YOUR INSTRUCTIONS ▸ In the entries below, find every line with "Image" and copy it.

*** MATERIAL SHOWN Section Begins ***

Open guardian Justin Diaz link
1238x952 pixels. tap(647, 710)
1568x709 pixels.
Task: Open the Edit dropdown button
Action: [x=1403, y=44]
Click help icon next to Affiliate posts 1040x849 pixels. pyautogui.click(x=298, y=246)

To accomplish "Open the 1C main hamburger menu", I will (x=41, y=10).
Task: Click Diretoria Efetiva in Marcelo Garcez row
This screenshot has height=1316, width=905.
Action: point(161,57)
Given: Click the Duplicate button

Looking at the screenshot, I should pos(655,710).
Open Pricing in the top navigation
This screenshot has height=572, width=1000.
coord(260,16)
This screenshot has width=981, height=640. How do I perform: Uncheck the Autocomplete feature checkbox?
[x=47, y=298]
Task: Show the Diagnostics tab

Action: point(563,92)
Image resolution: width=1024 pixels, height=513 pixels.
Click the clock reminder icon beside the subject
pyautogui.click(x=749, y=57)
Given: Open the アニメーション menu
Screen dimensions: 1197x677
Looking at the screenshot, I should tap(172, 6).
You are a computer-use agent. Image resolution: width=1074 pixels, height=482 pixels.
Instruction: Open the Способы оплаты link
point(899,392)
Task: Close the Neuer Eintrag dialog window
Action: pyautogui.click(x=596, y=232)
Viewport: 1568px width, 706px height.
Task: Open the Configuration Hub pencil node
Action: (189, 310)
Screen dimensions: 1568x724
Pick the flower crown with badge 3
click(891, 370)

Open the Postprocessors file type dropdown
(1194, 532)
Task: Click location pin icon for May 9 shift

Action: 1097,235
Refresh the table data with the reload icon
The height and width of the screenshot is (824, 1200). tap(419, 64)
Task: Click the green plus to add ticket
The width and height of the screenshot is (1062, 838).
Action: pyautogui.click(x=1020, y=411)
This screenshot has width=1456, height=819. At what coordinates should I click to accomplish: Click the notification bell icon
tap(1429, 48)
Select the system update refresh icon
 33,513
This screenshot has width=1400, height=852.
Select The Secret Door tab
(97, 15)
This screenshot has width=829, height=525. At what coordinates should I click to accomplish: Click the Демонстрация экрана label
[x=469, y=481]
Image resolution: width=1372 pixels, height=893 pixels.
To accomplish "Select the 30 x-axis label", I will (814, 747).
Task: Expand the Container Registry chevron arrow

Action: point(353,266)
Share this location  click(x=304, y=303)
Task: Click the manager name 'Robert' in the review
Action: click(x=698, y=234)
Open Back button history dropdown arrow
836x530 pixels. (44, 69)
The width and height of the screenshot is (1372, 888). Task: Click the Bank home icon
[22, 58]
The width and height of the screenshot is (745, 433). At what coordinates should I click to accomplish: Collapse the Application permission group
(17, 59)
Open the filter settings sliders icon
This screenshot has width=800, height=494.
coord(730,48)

*** MATERIAL SHOWN Section Ends ***

SOLUTION TO THIS TASK ▸
Image resolution: width=1024 pixels, height=513 pixels.
You are a computer-use agent. Image resolution: width=1074 pixels, height=482 pixels.
Image resolution: width=1372 pixels, height=893 pixels.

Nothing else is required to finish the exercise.